The shimmering foil roofs of the Outland thorpes rise like star clusters above the blunt skyline of the Avenue of Units. The horizon wide expanse of Olympus Mons shines flamingo-pink, and a mauve band of knobby clouds in strict

procession sail a wide circuit, trawling slack, blue nets of rain. Among the walloping weeds, a narrow orange-gravel road appears, running straight toward the shattered buttes.

"Okay. Everybody push back in your seats," Rey calls over the link. "We're going to leap."

Shau's flexform chair tightens, and he has to lift his chest to keep his recorder focused through the viewport. Ahead, the big blue wheels of the dune climber are a blur as the heavy vehicle hurtles down the runway and flies up the long, curved ramp at the far end. With a clangorous peal of thunder, the dune climber shoots high into the tangerine sky. Then the rover in front of Shau accelerates, and he hears the engine under him churning more powerfully.

Another boom of thunder, and the rover that shoots up the ramp ahead of them dwindles instantly into the cloudless void. The ascending roadway swoops before them, the broken shards of the desert floor tilt away, and with a force that yanks a gasp out of the reporter and presses his face flesh tight to his skull, the sky jolts closer.
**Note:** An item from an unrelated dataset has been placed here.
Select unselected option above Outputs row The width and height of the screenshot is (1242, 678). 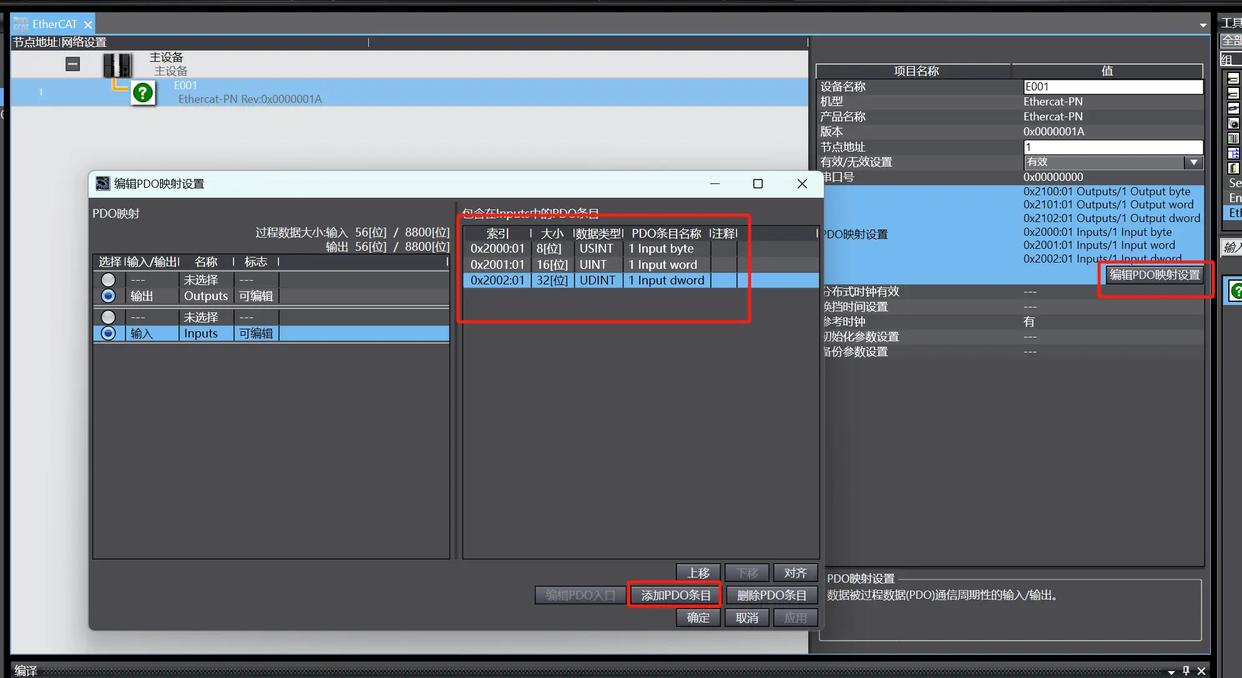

Munk watches the dune climber and the first two sand rovers catapult into the martian sky. Shau Bandar's rover shoots down the road after them, bounces up the ramp, and fires into the blue, leaving behind a sonic burst that shudders with the other echoes across the horizon. The androne follows the arcing speck until it vanishes over the distant reef rocks. Then he dashes swiftly down the runway and up the incline.

Gravity sheers away in a giddy heave, and the buttes, pinnacles, and fins of the desert spread out before him. By distending his cowl and catching the upsurge of heat from the warming rock floor, he lifts higher. In the woven distance, mountain peaks merge into one another and melt like clouds in the thermal drafts.